The Filtered Encounter: On Photographic Realism in Contemporary Painting

Mentor: Dr Joe Lucchesi

Abstract: Photographic realism, or painting that makes a clear visual reference to photography, has experienced a great deal of controversy and criticism in the contemporary era. Many critics uphold a longstanding prejudice that painting from the photograph detracts from the value of a realistic painting.  This stance dictates that most photographic realism replicates the photograph with the same intentions: often, this intention is to create a heightened sense of realism in the painting, to which end painting from a photograph is “cheating.”  In this essay, I posited that contemporary photographic realism integrates photographic styles into their paintings as a way of exploring photographic vision itself.
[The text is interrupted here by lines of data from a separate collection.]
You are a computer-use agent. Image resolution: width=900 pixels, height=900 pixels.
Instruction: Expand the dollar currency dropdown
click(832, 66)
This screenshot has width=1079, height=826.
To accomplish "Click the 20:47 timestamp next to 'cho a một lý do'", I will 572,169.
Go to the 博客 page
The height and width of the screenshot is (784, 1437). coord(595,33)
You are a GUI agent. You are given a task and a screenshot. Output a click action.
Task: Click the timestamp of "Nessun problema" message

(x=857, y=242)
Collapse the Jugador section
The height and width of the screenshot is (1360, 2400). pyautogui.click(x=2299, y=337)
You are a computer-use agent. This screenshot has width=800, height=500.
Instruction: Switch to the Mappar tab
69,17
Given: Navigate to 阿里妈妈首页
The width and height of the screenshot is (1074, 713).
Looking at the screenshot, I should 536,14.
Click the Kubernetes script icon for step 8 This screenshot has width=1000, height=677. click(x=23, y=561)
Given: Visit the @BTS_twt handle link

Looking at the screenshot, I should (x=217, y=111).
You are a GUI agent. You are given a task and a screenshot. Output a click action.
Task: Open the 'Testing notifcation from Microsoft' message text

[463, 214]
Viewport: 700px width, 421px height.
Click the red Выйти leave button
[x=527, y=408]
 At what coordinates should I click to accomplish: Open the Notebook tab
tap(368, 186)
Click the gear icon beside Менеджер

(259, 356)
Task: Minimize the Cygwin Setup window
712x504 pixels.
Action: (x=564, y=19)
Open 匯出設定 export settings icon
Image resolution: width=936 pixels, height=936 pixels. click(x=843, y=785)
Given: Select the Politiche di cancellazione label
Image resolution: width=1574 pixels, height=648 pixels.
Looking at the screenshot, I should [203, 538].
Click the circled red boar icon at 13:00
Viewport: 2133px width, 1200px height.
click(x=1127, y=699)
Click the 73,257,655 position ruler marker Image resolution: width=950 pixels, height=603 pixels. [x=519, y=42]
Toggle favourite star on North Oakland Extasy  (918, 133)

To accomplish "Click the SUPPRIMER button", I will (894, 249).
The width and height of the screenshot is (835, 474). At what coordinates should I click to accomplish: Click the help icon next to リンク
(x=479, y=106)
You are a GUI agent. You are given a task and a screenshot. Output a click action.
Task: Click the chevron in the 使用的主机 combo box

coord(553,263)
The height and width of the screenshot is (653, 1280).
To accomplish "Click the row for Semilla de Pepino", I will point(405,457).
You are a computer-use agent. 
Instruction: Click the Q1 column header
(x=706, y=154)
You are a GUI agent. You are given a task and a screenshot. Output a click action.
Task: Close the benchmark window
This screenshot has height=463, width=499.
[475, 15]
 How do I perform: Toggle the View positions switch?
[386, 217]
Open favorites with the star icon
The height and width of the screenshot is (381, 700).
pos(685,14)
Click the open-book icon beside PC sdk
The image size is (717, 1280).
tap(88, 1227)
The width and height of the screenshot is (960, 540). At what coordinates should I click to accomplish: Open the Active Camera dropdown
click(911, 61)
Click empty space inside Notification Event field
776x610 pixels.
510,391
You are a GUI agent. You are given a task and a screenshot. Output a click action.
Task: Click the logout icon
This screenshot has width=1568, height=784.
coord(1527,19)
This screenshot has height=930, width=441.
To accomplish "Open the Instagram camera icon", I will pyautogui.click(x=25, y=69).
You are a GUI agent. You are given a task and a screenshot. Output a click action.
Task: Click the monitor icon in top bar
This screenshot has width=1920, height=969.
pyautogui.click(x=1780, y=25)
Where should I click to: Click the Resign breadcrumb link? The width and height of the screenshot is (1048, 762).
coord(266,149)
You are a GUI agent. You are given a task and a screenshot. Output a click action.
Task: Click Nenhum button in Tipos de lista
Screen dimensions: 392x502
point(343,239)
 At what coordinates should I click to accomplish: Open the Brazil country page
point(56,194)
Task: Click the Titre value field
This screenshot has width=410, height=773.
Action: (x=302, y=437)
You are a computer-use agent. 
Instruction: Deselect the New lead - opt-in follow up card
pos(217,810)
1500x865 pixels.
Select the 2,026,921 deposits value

I argue that the inherent meaning in a photographic realist work depends upon the specific photographic style it evokes, as well as the degree to which they modify the photograph in a painterly style.  I examined four paintings from four very contemporary sources, including Eric Fischl, Jeff Ramirez, Denis Peterson, Judith Eisler to consider a broad array of photographic realist works and consider their diverse uses of the photograph. I examined these paintings primarily in terms of the photographic rhetoric they used, and therein discovered vast differences between their intentions and results. On a whole, these examples of contemporary photographic realism monumentalize the photographic source, ranging from the personal photograph to a news photograph to a television image, and use the photographic rhetoric to engage the viewer with the subject of the work in a novel, often confronting way.